Given text: Begin

Welcome to Faunal Succession Challenge. Every time this cache is found, a competition will be triggered in my classroom. Students will need to know the science behind strata, fossils, faunal succession, and evolution. Come find this cache and challenge my students with Faunal Succesion.
So what is Faunal Succession?
For centuries, scientists believed the earth was a very young planet. The animals that exist today were thought to be the same as its inception. That belief held true for most scientists well into the 19th century. Of course, people started coming across the fossilized bones, teeth, and claws of creatures unknown to the modern world. The first fossil descriptions go all the way back to the ancient Greeks. Over 2,000 years ago, dinosaur fossils were described in China as well. Much later, (1676) an enormous femur of an unknown dinosaur was discovered in Rural England. By the mid 1850s, new dinosaur fossils were popping up everywhere, including the United States.

Given text: End
Dataset records: Begin

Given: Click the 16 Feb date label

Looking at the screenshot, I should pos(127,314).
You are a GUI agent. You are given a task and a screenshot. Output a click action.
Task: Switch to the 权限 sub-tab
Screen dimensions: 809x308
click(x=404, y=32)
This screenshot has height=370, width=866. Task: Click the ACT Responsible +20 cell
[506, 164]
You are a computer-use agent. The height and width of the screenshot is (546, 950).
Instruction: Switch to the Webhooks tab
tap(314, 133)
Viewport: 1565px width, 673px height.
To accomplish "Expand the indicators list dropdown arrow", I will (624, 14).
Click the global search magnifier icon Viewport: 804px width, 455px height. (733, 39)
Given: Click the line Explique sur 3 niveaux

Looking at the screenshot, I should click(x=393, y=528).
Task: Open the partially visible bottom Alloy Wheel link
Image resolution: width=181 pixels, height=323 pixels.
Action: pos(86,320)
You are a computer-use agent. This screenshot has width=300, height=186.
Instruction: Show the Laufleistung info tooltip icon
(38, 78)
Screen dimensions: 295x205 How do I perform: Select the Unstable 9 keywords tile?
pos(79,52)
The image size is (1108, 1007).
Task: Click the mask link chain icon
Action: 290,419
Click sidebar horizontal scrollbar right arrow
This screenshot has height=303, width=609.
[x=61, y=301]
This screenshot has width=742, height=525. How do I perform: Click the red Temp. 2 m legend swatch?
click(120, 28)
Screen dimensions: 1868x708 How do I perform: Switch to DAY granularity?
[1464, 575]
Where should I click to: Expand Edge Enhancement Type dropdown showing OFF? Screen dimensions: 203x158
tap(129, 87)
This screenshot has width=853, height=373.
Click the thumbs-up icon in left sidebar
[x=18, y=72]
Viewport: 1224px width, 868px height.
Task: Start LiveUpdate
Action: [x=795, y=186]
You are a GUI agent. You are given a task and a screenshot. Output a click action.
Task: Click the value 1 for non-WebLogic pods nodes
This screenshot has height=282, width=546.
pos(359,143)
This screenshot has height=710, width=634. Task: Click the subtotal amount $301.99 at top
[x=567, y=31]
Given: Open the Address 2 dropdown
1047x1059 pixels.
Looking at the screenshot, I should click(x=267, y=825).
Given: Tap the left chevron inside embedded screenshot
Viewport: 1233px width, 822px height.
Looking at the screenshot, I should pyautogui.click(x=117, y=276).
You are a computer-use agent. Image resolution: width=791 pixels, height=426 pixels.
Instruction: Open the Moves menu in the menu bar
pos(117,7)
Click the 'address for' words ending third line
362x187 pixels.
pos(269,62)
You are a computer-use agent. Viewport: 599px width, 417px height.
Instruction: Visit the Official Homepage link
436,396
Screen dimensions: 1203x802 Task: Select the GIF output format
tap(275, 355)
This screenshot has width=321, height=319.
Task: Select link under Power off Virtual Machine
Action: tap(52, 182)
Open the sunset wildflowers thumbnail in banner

Dataset records: End

▶ **Apply what you read**:
a - Translate this sentence from the faunal succession text into Spanish: "That belief held true for most scientists well into the 19th century."
b - Carry on the faunal succession text, starting right after its final sentence.

▶ **Your written answers**:
a - Esa creencia se mantuvo vigente para la mayoría de los científicos hasta bien entrado el siglo XIX.

b -
One amazing example is in the state of Kansas. Kansas is about as far away from an ocean as any state in the USA. Yet in its slowly eroding sedimentary rock, there are tons of different marine species. You can easily find extinct fossils of corals, clams, fish, trilobites, ammonites, and sea turtles. Perhaps the most dramatic of Kansas fossils include the 60ft long enormous marine predator Mosasaur. So why are all the extinct sea creatures found in the middle of land-locked Kansas? In fact, Kansas (and much of central North America) was covered by an enormous interior sea called the "Western Interior Seaway." The fossils found here are a result of these dead creatures dying in the sea and being buried by sediment, which gets compacted over time. If conditions are perfect, the hard parts of these dead creatures (bones, claws, and teeth) will become fossilized. What's really happening is that water is getting into the bones, bringing minerals that replace the once living tissue. That's why they are called "Mineral Replacement Fossils."

It was once thought that perhaps these odd fossils represented a class of organisms that have migrated to undiscovered/charted areas. Explorers continued to fill in the gaps of our planet, and still these mystery fossils remained unexplained. It became clear to scientists worldwide that there were creatures that went extinct, and luckily their hard parts (bones, teeth, beaks, etc.) were left for us to find.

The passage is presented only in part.